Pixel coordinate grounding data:
· · · · · · ·

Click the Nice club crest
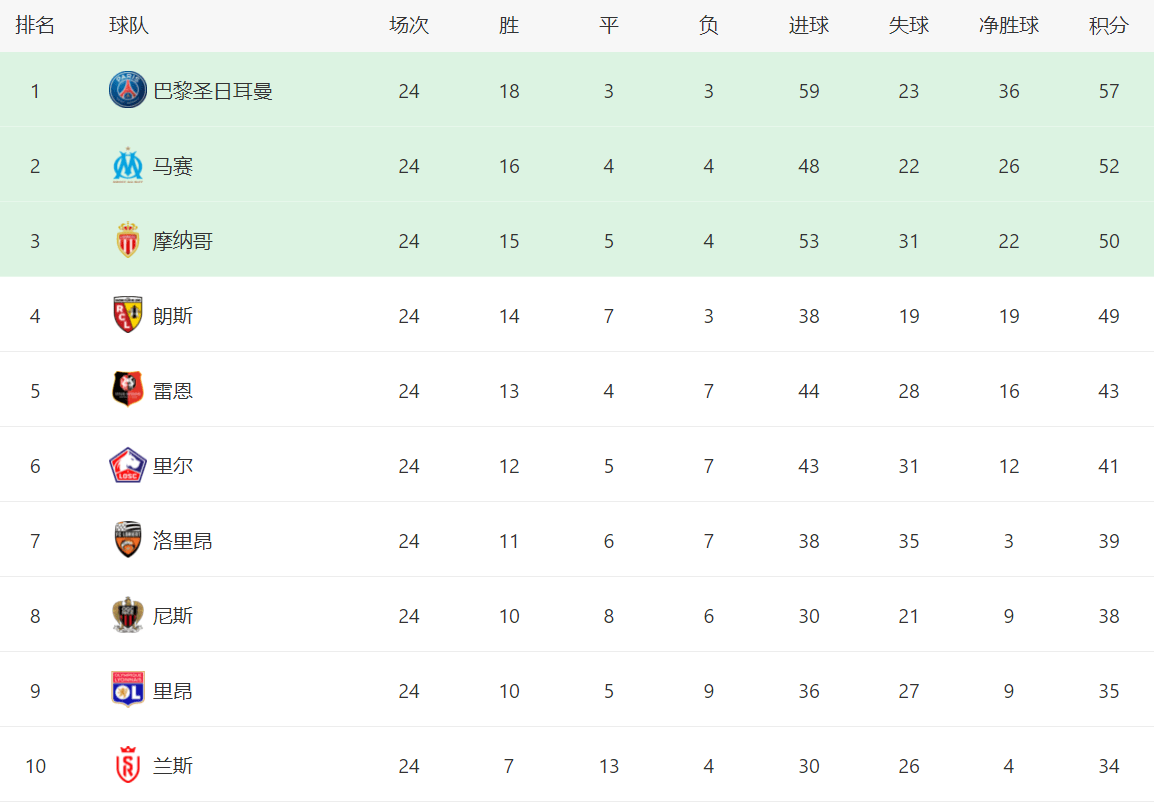Image resolution: width=1154 pixels, height=812 pixels. tap(127, 616)
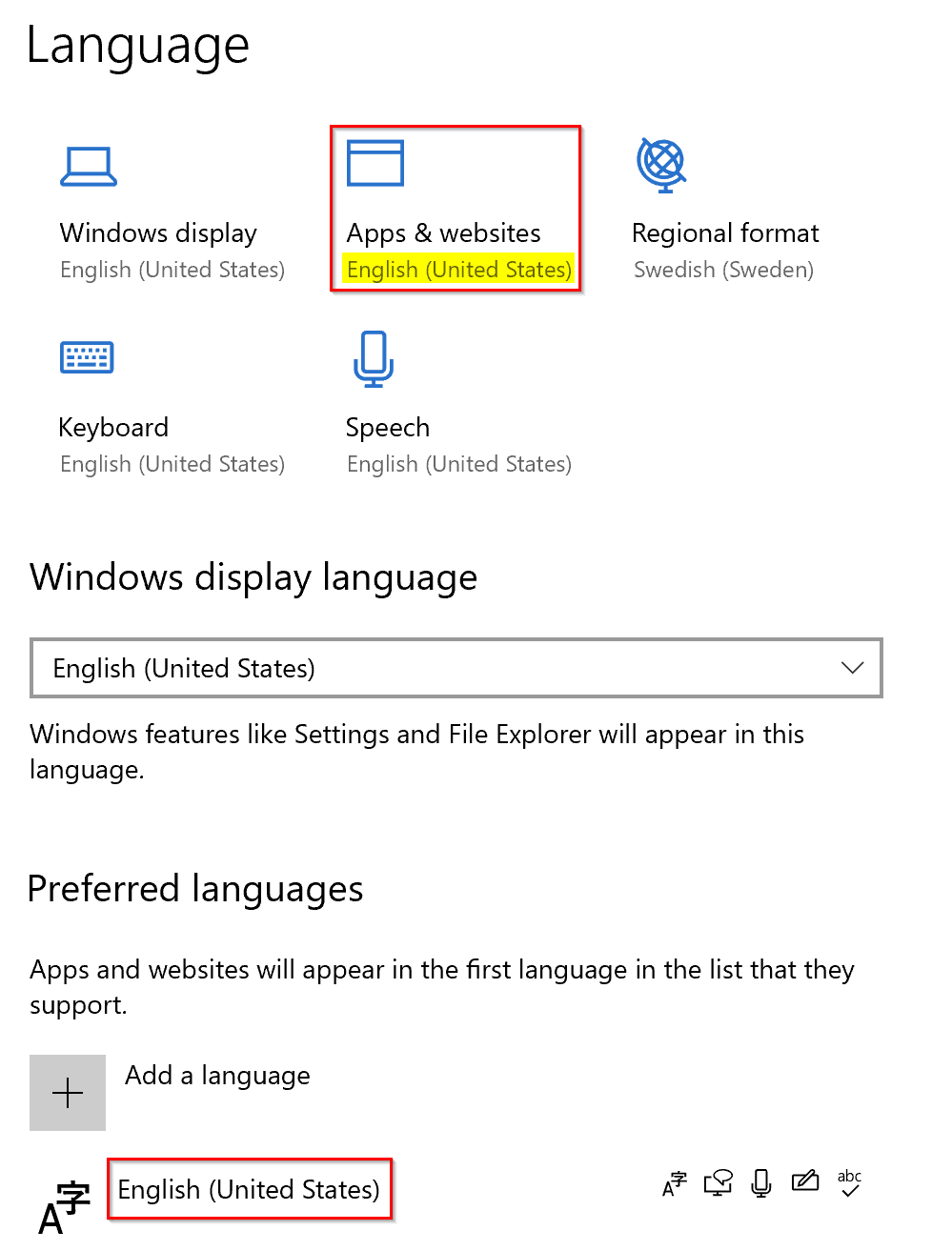952x1251 pixels.
Task: Expand the dropdown using the chevron arrow
Action: 853,668
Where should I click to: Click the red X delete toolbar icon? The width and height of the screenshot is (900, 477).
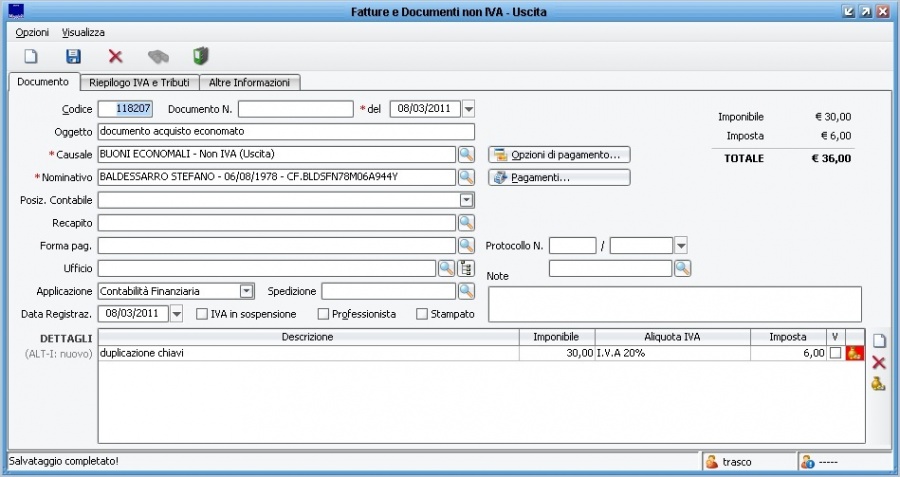click(115, 57)
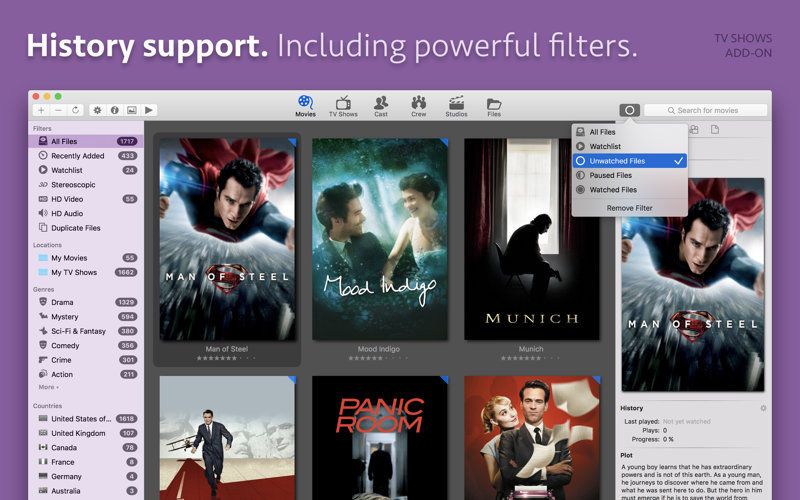Switch to the Files tab
The height and width of the screenshot is (500, 800).
(x=494, y=106)
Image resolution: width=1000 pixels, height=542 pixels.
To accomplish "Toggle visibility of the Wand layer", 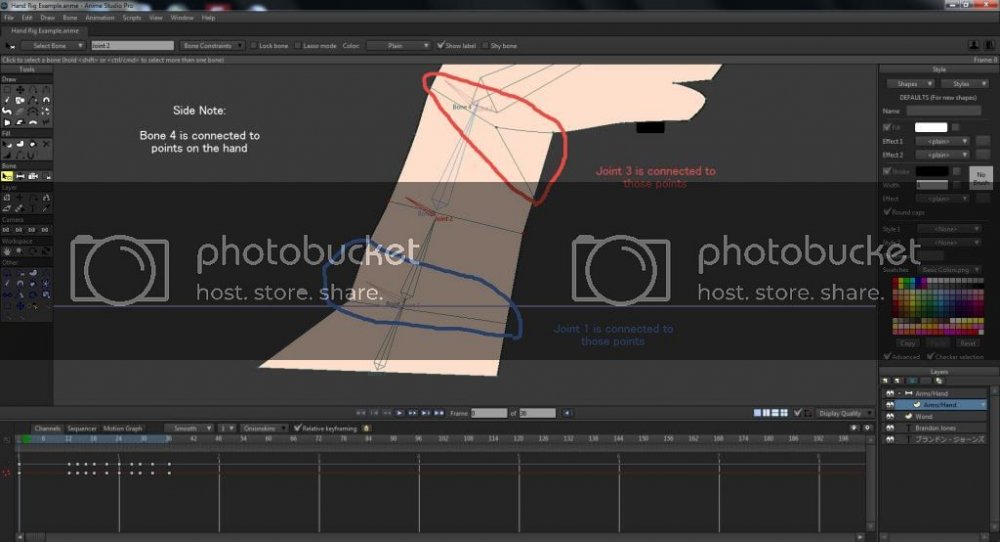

· · · · · · ·

Problem requirements
Please print all the lines above exactly as given and leave out every picture.

Response to the task
Click the Nice club crest
Image resolution: width=1154 pixels, height=812 pixels. tap(127, 616)
952x1251 pixels.
Task: Expand the dropdown using the chevron arrow
Action: 853,668
Where should I click to: Click the red X delete toolbar icon? The width and height of the screenshot is (900, 477).
click(115, 57)
Switch to the Files tab
The height and width of the screenshot is (500, 800).
(x=494, y=106)
Image resolution: width=1000 pixels, height=542 pixels.
To accomplish "Toggle visibility of the Wand layer", 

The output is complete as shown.